Low-Income Housing Tax Credits: 'Erecting Pockets of Poverty'
Jacqueline Rabe Thomas reports from Connecticut as an example of how policy uses low-income housing tax credits to erect pockets of poverty.
"[Connecticut] officials have chosen, year after year, to direct the bulk of public funding for affordable housing to Connecticut’s most impoverished communities," writes Thomas. "Since the mid-1980s, almost $2.2 billion in low-income housing tax credits have been awarded to construct 27,000 affordable housing units in the state. Just 10% were built in prosperous towns, an investigation by The Connecticut Mirror and ProPublica has found."

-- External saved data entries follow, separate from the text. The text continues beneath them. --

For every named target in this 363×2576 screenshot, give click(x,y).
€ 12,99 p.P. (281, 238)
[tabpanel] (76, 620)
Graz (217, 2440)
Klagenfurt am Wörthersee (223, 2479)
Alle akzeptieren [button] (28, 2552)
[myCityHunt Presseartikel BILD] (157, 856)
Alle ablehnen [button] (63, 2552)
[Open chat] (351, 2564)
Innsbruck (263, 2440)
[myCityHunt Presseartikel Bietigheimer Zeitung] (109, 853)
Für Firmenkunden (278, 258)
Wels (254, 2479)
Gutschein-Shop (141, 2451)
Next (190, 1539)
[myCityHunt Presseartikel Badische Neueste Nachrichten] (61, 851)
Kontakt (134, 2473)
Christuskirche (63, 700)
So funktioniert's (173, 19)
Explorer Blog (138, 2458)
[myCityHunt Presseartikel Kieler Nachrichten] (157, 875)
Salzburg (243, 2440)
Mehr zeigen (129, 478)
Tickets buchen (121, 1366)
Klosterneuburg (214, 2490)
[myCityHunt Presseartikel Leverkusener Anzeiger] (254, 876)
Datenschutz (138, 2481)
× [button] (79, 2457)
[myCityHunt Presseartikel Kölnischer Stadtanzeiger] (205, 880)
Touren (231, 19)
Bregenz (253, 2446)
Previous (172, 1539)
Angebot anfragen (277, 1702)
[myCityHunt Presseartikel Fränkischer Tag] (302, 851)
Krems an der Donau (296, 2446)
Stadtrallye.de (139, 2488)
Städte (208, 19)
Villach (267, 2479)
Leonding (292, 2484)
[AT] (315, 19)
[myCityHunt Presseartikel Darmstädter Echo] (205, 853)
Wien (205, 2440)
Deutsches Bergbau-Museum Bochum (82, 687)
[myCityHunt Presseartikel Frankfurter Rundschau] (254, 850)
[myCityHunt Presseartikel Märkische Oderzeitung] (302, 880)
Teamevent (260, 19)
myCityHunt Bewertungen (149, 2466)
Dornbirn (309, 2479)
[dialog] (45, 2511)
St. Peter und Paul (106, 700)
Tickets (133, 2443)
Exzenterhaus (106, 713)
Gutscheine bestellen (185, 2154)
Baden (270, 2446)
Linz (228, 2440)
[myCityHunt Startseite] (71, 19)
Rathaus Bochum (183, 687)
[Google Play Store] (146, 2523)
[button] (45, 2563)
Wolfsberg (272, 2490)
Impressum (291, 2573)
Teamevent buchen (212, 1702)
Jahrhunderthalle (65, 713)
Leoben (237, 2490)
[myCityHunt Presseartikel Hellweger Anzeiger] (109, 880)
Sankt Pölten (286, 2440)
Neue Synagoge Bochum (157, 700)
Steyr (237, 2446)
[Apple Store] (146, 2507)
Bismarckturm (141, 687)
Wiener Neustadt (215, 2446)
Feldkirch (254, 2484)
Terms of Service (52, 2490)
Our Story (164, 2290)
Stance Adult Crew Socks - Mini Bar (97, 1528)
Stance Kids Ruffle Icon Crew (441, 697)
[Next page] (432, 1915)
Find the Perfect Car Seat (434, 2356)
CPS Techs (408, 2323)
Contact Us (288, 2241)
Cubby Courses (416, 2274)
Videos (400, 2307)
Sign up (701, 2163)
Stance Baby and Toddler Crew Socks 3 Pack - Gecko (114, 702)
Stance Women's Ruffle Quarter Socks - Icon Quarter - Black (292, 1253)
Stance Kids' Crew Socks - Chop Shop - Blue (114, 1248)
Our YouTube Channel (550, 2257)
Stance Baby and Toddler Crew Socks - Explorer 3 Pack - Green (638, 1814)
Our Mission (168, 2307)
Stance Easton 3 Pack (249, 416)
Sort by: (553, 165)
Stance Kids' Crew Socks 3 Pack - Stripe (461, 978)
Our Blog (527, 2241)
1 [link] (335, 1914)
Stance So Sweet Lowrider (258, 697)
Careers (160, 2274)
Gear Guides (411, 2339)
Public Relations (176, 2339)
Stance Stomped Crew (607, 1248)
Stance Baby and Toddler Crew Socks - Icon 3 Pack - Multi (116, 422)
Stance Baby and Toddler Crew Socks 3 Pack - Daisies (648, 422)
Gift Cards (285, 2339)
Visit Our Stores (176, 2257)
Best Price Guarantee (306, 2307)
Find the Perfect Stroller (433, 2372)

Some 80 percent of that funding was spent in struggling communities in Connecticut, making it an outlier among a national average which tends toward spending low-income housing money in impoverished areas. "In a recent federal study [pdf] of 21 states, it had the second highest concentration of affordable housing in high-poverty neighborhoods, behind only Mississippi," according to Thomas.
The article traces the systematic origins of these outcomes in Connecticut (e.g., "The state requires developers to obtain local zoning approval before they even apply for a tax credit, a practice that has been flagged by federal regulators as potentially discriminatory) and also the consequences of the pattern for the residents living in subsidized housing in these low-income communities.